Mario Annau

What was your motivation to study Intelligent Systems (aka Computational Intelligence)?
After having completed my Bachelor studies in Software & Information Engineering with a focus on data mining I was still fascinated how to solve non-trivial real-world problems with computers using statistical algorithms.
What did you like about studying CI?
The curriculum was very broad and covered aspects such as text mining, image understanding and signal processing to analyze acoustical data. In project-oriented group work we could get an in-depth view of many aspects in computational intelligence and machine learning. The flexible curriculum allowed me to strengthen my skills in statistics, functional programming and data visualization.
What did you NOT like about studying CI?
During my studies I developed an interest in analyzing financial markets using sophisticated machine learning (ML) models which was seen as ridiculous by most professors at that time. Considering the the low signal-to-noise ratio in financial data they were obviously right for some problems (without adding any model bias/domain knowledge) but I had the feeling that they just didn't want to cover any financial domain at all. I think that statistics is a very important foundation of computational intelligence and should get more weight in the curriculum.
How did the CI studies help you for your career?
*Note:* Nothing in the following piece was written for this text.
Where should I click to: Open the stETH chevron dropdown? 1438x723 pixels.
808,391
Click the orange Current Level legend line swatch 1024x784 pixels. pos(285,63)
Having worked as a quant at hedge funds and banks I was typically the only one with a CI background. However, skills like model design (e.g. avoiding overfitting), programming and creative thinking which I further developed during the CI studies clearly helped me in my job. However, I think that domain knowledge (like financial markets in my case) is absolutely essential and must be obtained on top of the CI studies. My first job was at Superfund Research where I developed automated trading systems on futures markets. Currently I work at a small proprietary trading firm in Zug, Switzerland.